Selected extract =>

Wednesday, January 11, 2012

Those Four Letters That Now Shape My Life

P T S D. For those who have never had experience with it, then honestly, you will NEVER understand, unless of course you have it, or are living/caring/loving someone with it. It consumes your whole world. Anything you do or say can be a trigger and you don't even know it. Even in your dreams you are not safe. The nightmares can consume you. Just going to the grocery store can be a hassle in itself.  When someone in your family has it, you all are affected. Try as you might to pretend its not there, it really is the giant elephant in the room. Family outings can be completely cut short, because of something people can seem as so petty. But to that person with PTSD, it can feel like their world is crashing down on top of them. Better to get them home and in a controlled environment, then risk a total downward spiral.

It's an amazing thing the brain. But for someone with a brain injury or disorder, it makes their life a living hell. There is no simple cure, no one medicine that can make all the symptoms go away. Even after shoving a handful of meds down your throat three times a day, the symptoms of PTSD still rear their ugly head whenever they feel like it.  They don't care whose birthday party it is, or what event you might be attending. The come barreling through your body like some electric shock. 

To the caregiver (like myself) you feel helpless. They scream and yell profanity's at you, and most of the time you have no idea why.  It may have started off with something as small as a sock out of place... yes really that simple. And it is because of the constant walking on eggshells, and uncertainty of what to do and when, that secondary PTSD came into being. When you're living with a veteran who has it, you become his caretaker.  You slip into a role, without even noticing it, that has you constantly watching for people or circumstances that might become a trigger. You're trying to make sure everything stays in line, make sure that nothing aggravates or upsets him, that everything is perfect.  Despite it all your world can come to a screeching halt an upwards of four times day.  

Your spouse is not emotionally "there" for you.  When you're upset or happy, angry or sad, you have to deal with your emotions on your own.  You begin to feel ignored and unloved and start protecting yourself by treating others, especially your spouse, the same way.

You're also probably handling all household chores, childcare, financial management, etc.  You get no help (or very little) from your spouse.  You're the cook, chauffeur, secretary, accountant, yard guy, child care provider, laundry service, etc., etc., etc.  Everything in your family feels like it's up to you.  It is a 24x7 job that you can never win.  It's not humanly possible to do everything, or to prevent PTSD from creeping into your life almost every. single. day.

I wish to bring more awareness to PTSD and Secondary PTSD with the help of my followers. Unfortunately there is decent amount of (free) help available to veterans but not to the spouses, children, and caretakers of those veterans. Thankfully here in MA, we have The Home Base Program, and they are wonderful, but if you are not local to Boston (like me!) it is a bit of a hike. Slowly but surely it will get better... I hope.

Love always, Mandi


  1. I love the pic at the bottom.. so true! I also have PTSD and it royally SUCKS!!

  2. I pray everything gets better for you. My best friend dated a guy who had PTSD and I would hear the stories from her of him being at work and just flipping out on someone. He worked at Wright Pat Airforce Base and within minutes there was so much military there trying to corner him to calm him down and sedate him. You are a strong woman for handling this.

Task requirements =>
Please reproduce word for word the passage of the PTSD blog post that opens with the words containing "I wish to bring" and closes with "better... I hope.".

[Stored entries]

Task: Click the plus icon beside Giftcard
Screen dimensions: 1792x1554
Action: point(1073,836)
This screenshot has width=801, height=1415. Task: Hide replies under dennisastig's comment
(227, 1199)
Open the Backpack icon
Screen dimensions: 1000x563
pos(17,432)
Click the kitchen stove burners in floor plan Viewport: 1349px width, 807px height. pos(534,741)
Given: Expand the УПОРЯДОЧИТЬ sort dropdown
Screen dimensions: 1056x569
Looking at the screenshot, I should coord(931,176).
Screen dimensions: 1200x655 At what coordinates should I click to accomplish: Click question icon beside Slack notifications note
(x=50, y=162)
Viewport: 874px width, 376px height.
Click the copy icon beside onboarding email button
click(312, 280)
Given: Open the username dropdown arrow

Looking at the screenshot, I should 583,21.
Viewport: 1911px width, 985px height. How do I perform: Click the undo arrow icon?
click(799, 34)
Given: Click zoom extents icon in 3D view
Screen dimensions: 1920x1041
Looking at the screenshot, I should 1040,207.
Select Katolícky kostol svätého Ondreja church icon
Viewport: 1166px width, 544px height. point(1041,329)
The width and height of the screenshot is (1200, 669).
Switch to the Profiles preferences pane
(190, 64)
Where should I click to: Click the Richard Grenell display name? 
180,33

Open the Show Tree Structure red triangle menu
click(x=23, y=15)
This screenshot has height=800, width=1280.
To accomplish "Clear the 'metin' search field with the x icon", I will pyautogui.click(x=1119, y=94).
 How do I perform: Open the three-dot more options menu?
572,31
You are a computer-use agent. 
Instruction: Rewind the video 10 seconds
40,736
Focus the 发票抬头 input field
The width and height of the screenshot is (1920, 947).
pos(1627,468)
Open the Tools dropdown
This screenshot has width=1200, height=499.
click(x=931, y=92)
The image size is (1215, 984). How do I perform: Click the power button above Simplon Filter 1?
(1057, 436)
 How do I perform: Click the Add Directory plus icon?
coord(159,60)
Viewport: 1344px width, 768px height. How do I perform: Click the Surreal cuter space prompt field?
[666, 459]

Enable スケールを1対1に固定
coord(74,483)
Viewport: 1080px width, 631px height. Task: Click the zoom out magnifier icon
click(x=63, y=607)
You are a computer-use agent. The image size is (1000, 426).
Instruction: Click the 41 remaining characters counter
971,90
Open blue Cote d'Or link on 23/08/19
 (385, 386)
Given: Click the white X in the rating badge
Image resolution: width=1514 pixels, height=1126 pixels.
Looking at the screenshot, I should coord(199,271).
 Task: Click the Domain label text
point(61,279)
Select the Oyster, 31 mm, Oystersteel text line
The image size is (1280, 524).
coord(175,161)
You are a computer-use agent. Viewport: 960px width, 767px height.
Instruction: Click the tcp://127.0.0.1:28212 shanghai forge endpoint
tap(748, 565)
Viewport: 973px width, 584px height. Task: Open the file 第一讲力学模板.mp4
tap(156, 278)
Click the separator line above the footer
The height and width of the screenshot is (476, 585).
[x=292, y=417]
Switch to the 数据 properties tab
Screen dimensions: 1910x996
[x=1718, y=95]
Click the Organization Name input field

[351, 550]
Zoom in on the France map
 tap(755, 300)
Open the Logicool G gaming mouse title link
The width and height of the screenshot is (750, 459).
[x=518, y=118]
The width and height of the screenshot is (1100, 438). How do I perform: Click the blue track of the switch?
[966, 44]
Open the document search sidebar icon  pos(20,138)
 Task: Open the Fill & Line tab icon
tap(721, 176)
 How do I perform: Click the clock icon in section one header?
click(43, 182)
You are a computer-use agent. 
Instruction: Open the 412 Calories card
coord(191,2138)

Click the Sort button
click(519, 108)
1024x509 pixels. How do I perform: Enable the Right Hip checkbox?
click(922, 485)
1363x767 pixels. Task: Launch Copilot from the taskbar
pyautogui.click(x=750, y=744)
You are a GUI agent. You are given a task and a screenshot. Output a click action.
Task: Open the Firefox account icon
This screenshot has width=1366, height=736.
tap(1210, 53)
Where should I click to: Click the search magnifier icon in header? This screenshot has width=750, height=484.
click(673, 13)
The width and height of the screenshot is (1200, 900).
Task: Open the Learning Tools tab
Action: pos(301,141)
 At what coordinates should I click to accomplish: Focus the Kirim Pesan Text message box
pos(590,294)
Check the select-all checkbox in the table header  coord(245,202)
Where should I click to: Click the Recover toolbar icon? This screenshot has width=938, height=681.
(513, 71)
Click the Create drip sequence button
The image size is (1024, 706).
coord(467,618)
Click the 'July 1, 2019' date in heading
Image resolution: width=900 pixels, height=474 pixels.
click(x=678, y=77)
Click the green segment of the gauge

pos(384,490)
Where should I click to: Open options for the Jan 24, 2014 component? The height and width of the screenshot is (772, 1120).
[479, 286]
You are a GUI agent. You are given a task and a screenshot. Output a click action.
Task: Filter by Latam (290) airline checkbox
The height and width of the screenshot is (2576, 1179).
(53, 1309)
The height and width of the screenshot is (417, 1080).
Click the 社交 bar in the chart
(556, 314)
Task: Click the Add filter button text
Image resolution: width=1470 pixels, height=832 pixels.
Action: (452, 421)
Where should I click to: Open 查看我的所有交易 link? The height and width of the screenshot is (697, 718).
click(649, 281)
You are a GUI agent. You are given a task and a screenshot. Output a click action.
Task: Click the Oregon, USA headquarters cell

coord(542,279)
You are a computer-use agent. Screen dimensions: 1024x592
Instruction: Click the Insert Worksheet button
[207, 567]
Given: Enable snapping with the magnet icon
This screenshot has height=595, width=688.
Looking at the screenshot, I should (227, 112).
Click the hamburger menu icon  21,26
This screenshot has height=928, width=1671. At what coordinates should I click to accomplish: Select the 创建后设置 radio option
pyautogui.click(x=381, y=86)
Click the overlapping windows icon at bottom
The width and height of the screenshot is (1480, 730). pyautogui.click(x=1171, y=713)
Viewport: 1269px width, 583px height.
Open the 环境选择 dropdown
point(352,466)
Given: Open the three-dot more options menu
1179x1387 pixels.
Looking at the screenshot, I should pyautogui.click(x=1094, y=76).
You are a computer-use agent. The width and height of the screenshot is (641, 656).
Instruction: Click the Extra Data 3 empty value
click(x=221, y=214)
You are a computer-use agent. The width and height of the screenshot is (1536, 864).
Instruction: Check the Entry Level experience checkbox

Finished exercise =>
I wish to bring more awareness to PTSD and Secondary PTSD with the help of my followers. Unfortunately there is decent amount of (free) help available to veterans but not to the spouses, children, and caretakers of those veterans. Thankfully here in MA, we have The Home Base Program, and they are wonderful, but if you are not local to Boston (like me!) it is a bit of a hike. Slowly but surely it will get better... I hope.